Repeat exactly the lines from the line containing "Task: Insert an unordered bullet list" through the last line of the records below, inclusive, and nothing else.
===== Data for analysis =====
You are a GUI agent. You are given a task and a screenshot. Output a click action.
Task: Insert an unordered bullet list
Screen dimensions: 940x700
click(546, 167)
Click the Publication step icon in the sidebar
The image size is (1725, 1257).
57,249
=====
**Result below:**
Task: Insert an unordered bullet list
Screen dimensions: 940x700
click(546, 167)
Click the Publication step icon in the sidebar
The image size is (1725, 1257).
57,249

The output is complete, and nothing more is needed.